The schematic follows:

Software

During setup, the hardware is initialized. Then the system logs in to WiFi and sets its clock.

Because the software was written for a single core ESP32, there is one main loop. The loop executes the following actions:

• If a web transaction (graph display) is not in progress, check to see if there is a new HTTP connection, and if so, set a flag.
• If a web transaction is being processed, check for a client reset. If the connection is still active, do a non-blocking read for a character from the socket.
• When the end of an HTTP request is received, the code displays an HTML table of current, high, and low temperatures and battery status for the temperature transmitters. The code generates a temperature graph using Chart.js. Indoor and outdoor temperature for 24 hours are displayed on the graph. JavaScript causes the page to be updated every minute.
• Next the code checks to see if button zero is depressed, and if so, it is debounced. Each press rotates through three screens on the TFT display. The first screen shows the inside and outside temperatures. The second screen shows current, maximum, and minimum temperatures for both sensors and the ESP32 LiPo battery status. The last screen shows the number of missing packets during the last day, the WiFi IP address, and the number of WiFi reconnects.
• Button one is checked. It toggles the TFT backlight.
• In some versions of the code, button two forces a re-connect to the WiFi router.
• The code then does a non-blocking read for an ASK packet. If a packet is received, it is parsed, and temperature or battery data is updated.
• The time is checked for missing packets. Temperature sensors with missing data are flagged with an asterisk on the web page and a text color of yellow on the TFT display. (Packets are expected approximately every 2 minutes with some variation based on the unit address. This approach is used to avoid continuous collisions between multiple sensors.)
• High and low temperatures are reset at midnight.
• Next chart data is updated when a 30 minute average of temperature is obtained.

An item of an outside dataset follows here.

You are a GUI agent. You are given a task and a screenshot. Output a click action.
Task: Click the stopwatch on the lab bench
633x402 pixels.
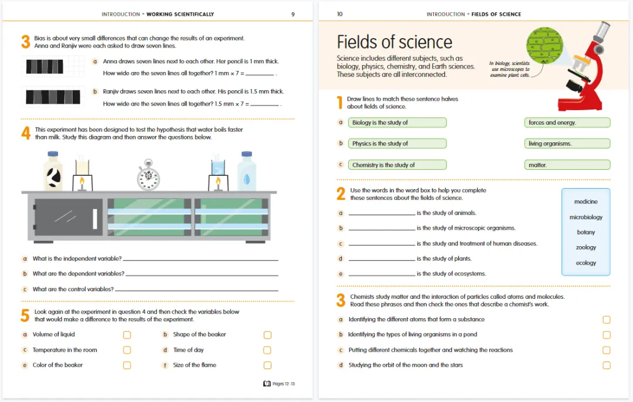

ASK is susceptible to interference and multipath. House materials also attenuate the signals. Because of multipath interference, placement of receivers in the house is critical. The ProMini receivers appear to have a lower error rate than the ESP32 version. My assumption is that the ESP32 and boost converter generate RF that can interfere with the ASK signal. I tried to minimize this with the PCB layout. The error rate for the ESP32 receiver and the outside sensor unit averages about 3% (about 22 lost packets out of 720 in a day). I find this to be an acceptable error rate.